*Set task*
From the post on auditing a test suite, list each field in the status line near its end, with the value given for it.

*Source extract*
-- start --

Every time I run the ai controller, the number of tests add up. Which is fine while we are running books, but as per our own rules I run an audit once a month on all of the projects I'm working on. Currently, we have three hundred and eighty-four user tests that are running to test the ai controller. It sounded high, and we hadn't done an audit for a while, so I ran one.
So I went looking for junk to cut. Most of the talk about testing ai generated code is about whether to write any at all. Mine was the opposite question. I thought I had too much, and I wanted to take some out.
The thing I went hunting for first was conflict. This client has changed how it treats certain transactions many times over the last few months, the way any real business does once it sees its own books clearly. Every change is a rule in the code, and every rule has tests. My worry was that somewhere in there, two tests now disagreed: one still checking the old behaviour, one checking the new, both passing, both wrong about the truth. That is the quiet way a test suite rots. It keeps reporting green while it slowly stops meaning anything.
I read every spot where a rule had changed. I did not find a single contradiction. Every time a treatment changed, the old test had been rewritten in place, not left behind to argue with the new one. The suite was honest with itself. That was the good news, and after twenty minutes of reading it was a relief.
Then I found the real problem, and it was not extra tests. It was a hole.
I had nearly four hundred tests, and the two pieces of code whose entire job is to stop a bad write to a live financial ledger had none. Zero. One of them refuses to run a live posting unless I pass an explicit, typed confirmation, so I can never fat-finger real money in a client's books by accident. The other reads the live ledger before I post anything and checks that nobody, me or the client, already entered the line I am about to enter, so I never double-post. These are the two functions standing between a normal Tuesday and a phone call I do not want to make. Both were completely untested.
I had spent months testing the comfortable parts, the date parsers and the classifiers, the bits that are easy to write tests for because they are easy to reason about. The genuinely dangerous part, the code that touches the live books, I had left bare. Not on purpose. That is just where the easy tests are.
The risk is not that you write too many tests. The risk is that you and the model together write a big comfortable pile of them on the parts that were simple, and write nothing for the one function that can actually hurt you. The number at the bottom of the terminal tells you nothing about that. A green run on the wrong tests is worse than no tests, because it talks you into trusting the thing.
I wrote nineteen new tests, all on the two guards. My total went up, not down. I came in to cut and I added, the opposite of what I expected when I sat down.
I have been here before with this same system. A few months ago it missed half a bank statement in one month, and I wrote about what that taught me. The fix then was not less human involvement. It was more, in exactly the right place. Same answer on Saturday. The AI helped me write the code, and it helped me write most of the tests. It will not tell me which untested function is the one that loses me the client. That judgement is what an enterprise actually pays a two-person AI ops team for.
That means the audit was worth it, and it still stays in my monthly ai to do. Anyone can get an AI to write the code. The work is knowing where it is quietly lying to you.
Monthly Revenues $11,000 | Clients 2 | Prospects (AI outbound agent now live) | Team: Me + part time Jan (CTO)
Day 94 of 365.

-- end --

*Supplied material*
-- start --

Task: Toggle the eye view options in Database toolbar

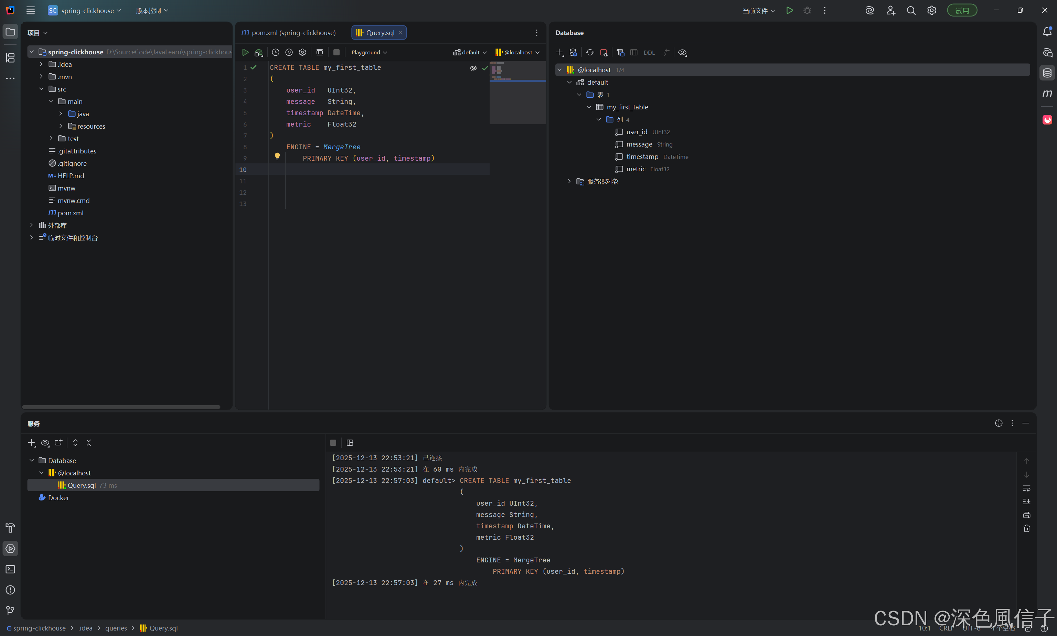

-- end --

*Worked answer*
- Monthly Revenues: $11,000
- Clients: 2
- Prospects: AI outbound agent now live
- Team: Me + part time Jan (CTO)